KR200413570Y1 - Traffic guide lamp with solar light panel - Google Patents

Abstract

The present invention relates to a lane induction light, and more particularly to a lane induction light having a solar panel. To this end, the housing 15 has a curved upper surface; A solar cell panel 22 positioned above the housing 150 to generate electricity from the irradiated sunlight; At least one or more LED diodes 30 provided on one side of the curved surface of the housing 15; A charging unit 40 disposed inside the housing 15 and configured to charge electricity produced by the solar panel 22 or to apply electric power for emitting light of the LED diode 30; An optical sensor 24 provided on one side of the solar cell panel 22; The controller 87 is provided to supply or cut off the power applied to the LED diode 30 based on the output signal of the photosensor 24.

Lane, Induction Light, Blinking, Light Emitting, Solar, Charging, LED, Diode, Light Sensor, Housing

Description

Lane guide light with solar panel {Traffic guide lamp with solar light panel}

1 is a perspective view of a lane induction lamp having a solar panel provided with six LED diodes according to a first embodiment of the present invention,

2 is a perspective view of a lane induction lamp having a solar panel provided with eight LED diodes according to a second embodiment of the present invention;

FIG. 3 is a bottom view of the lane guidance light 10 shown in FIGS. 1 and 2;

4 is a use state diagram in which the lane guidance lamp 10 shown in FIGS. 1 and 2 is installed on the road 80 between the center line 70,

5 is a cross-sectional view of the lane guidance light 10 installed as shown in FIG.

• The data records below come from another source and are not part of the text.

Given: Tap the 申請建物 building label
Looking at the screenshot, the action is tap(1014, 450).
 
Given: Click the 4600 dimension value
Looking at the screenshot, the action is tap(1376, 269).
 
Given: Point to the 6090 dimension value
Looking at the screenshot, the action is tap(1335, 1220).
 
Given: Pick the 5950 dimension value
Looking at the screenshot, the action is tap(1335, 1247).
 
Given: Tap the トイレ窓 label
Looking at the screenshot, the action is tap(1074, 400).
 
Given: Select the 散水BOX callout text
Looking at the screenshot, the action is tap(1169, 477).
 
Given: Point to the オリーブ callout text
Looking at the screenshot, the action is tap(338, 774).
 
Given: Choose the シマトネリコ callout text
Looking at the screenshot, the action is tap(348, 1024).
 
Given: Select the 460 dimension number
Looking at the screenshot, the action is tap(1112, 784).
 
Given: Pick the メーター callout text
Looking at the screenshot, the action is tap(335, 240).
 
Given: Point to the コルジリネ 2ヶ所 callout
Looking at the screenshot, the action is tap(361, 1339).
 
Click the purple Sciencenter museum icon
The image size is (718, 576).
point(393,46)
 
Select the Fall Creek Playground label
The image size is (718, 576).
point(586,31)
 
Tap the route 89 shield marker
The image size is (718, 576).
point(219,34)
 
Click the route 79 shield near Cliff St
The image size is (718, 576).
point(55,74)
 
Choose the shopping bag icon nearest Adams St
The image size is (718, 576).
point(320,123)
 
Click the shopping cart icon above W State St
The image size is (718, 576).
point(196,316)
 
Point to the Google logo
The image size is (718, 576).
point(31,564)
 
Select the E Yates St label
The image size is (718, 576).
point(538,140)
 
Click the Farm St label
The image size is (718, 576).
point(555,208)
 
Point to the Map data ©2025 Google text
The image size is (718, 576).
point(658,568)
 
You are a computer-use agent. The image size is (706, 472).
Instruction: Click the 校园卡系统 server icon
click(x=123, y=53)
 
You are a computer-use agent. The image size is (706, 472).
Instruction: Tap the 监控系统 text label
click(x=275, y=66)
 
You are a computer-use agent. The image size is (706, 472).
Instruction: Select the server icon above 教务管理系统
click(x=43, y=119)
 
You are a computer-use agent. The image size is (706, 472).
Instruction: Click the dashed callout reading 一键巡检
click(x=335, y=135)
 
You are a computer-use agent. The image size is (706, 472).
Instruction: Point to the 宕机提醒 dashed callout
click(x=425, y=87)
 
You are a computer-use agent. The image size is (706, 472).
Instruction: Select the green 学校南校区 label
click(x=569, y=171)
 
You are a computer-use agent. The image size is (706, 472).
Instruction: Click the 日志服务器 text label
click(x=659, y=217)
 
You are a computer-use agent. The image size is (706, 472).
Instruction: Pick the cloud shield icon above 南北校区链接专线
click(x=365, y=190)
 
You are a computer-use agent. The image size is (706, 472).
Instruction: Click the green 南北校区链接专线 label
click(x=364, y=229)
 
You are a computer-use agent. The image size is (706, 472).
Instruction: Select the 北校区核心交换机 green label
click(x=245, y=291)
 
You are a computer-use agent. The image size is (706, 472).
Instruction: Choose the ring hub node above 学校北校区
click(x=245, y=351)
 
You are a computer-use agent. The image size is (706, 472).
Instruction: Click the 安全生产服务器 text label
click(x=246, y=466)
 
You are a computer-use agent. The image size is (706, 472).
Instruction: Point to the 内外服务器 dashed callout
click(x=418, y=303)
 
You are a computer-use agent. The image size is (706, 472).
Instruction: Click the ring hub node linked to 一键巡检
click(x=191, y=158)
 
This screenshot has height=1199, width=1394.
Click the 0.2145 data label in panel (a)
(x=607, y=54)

6 is an internal block diagram of a lane guidance light 10 according to the present invention.

<Description of Symbols for Main Parts of Drawings>

10: lane guidance light,

15: housing,

20: reinforced acrylic resin window,

22 solar panel,

24: light sensor,

30: LED diode,

33: square depression,

35: circular depression,

40: charging unit,

70: center line,

80: road,

85: timer,

87: control unit,

90: epoxy resin.

The present invention relates to a lane induction light, and more particularly to a lane induction light having a solar panel.

In general, lanes on the road are coated with special paint to reflect them when headlights are illuminated at night. However, there are limitations in lanes such as curved roads, narrow roads, bad weather such as snow, rain, and fog, snow accumulation, cloudy weather, and accidents, which do not give enough attention to the driver.

In order to overcome these limitations, conventionally, a reflective marker is installed along with a lane, and an electrically operated warning light, a blinking lamp, and an induction lamp are installed together.

However, such a conventional electric lighting device has a disadvantage in that the installation is cumbersome because a separate wiring work on the road. In particular, in the case of installing in the middle of the road due to the already installed asphalt was impossible to install, or there was an uneconomical need to increase the construction. In addition, because the life of the bulb used in the interior of the lighting device is short, it has to be replaced frequently, so the management cost was high.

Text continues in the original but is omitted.